Hacker Newsnew | past | comments | ask | show | jobs | submitlogin
The Super Tiny Compiler (github.com/jamiebuilds)
126 points by stefankuehnel on March 3, 2023 | hide | past | favorite | 42 comments


I thought is was about this: https://bellard.org/otcc/otcc.c (a tiny, obfuscated C compiler, winner of the 2001 IOCCC). It has led to TinyCC (https://bellard.org/tcc/), not as tiny, but also more complete, not obfuscated and actually useful.

It turns out the compiler in the article is the opposite of that. It it a simple toy transpiler and the code is very clear and mostly made of comments.

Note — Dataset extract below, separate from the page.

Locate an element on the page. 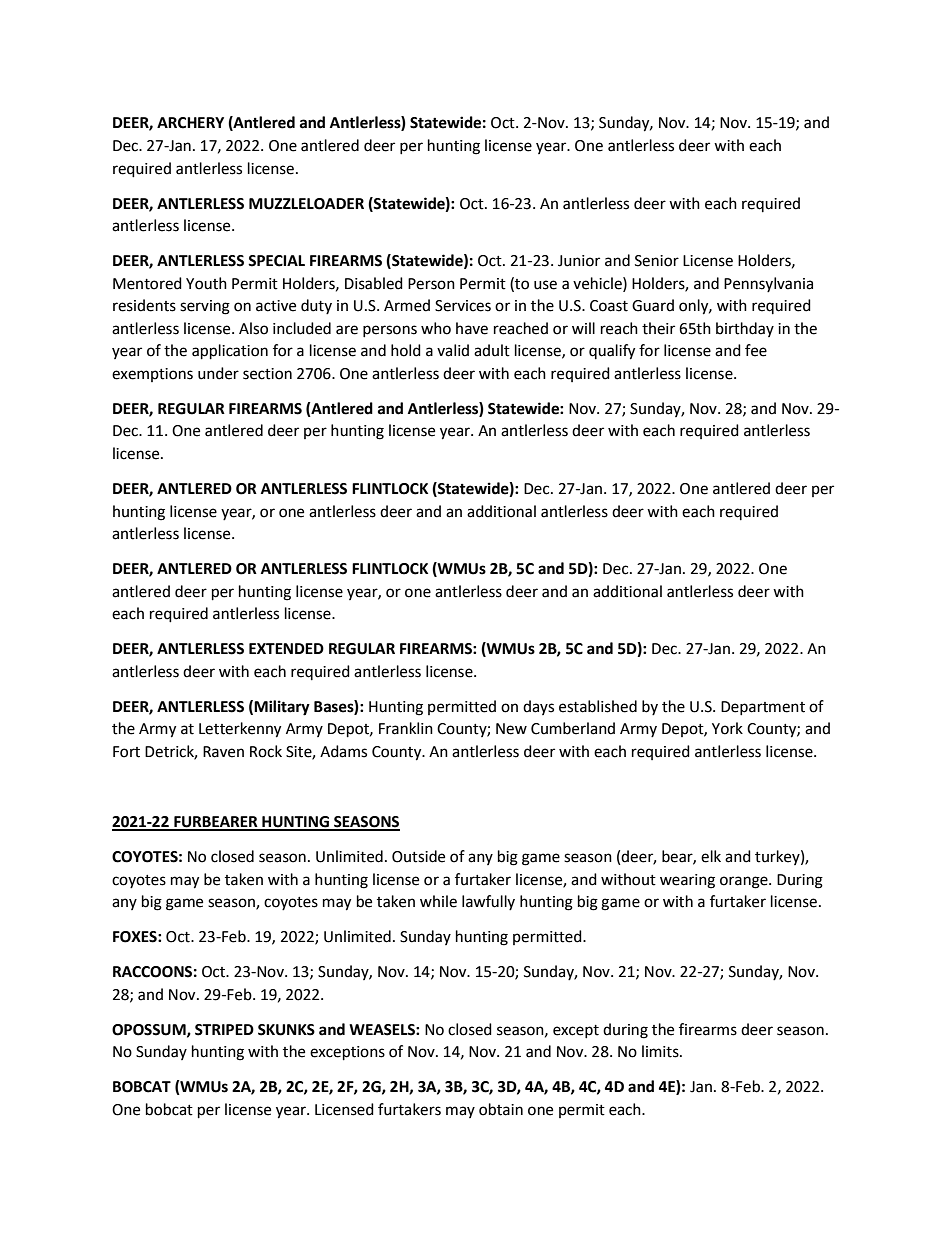 Image resolution: width=952 pixels, height=1233 pixels. valid is located at coordinates (453, 350).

The former is a feat of optimization, the latter is a tutorial.


One of my favorites is the self-hosting Haskell compiler from the 2019 IOCCC: https://www.ioccc.org/2019/lynn/hint.html

There is a series of articles on how it was built here: https://crypto.stanford.edu/~blynn/compiler/


Whenever the subject of tiny learning-oriented compilers comes up, I always recommend C4: https://news.ycombinator.com/item?id=8558822

It's a tiny self-compiling compiler which also includes a bytecode interpreter, and terse but also very understandable.


Lots of tiny, self-hosting compilers here: http://t3x.org

For example:

Compiler for a procedural language, compiling to binary in 1500 lines: http://t3x.org/t3x/comp.html

Super-portable tiny compiler for DOS, CP/M, Unix, and a VM: http://t3x.org/t3x/index.html#0

Self-hosting LISP compiler in 400 lines: http://t3x.org/lfn/liscmp.lisp.html


Related:

A dynamic tutorial about a compiler in one JavaScript file (2016) - https://news.ycombinator.com/item?id=30129911 - Jan 2022 (7 comments)

An ultra-simplified example of a modern compiler written in JavaScript - https://news.ycombinator.com/item?id=22522208 - March 2020 (27 comments)

Super Tiny Compiler - https://news.ycombinator.com/item?id=11395656 - March 2016 (100 comments)


Question to compiler writers : when is it useful, if ever, to tokenize the whole input beforehand (as done here) ?

You wouldn't catch an early syntax error and would go on tokenizing till the end for nothing.


Some compilers tokenize while parsing, but for a different reason: it's faster and uses less memory to generate the AST (and sometimes even do analyses) while you're reading the input than to allocate and store a giant list of tokens and then parse that.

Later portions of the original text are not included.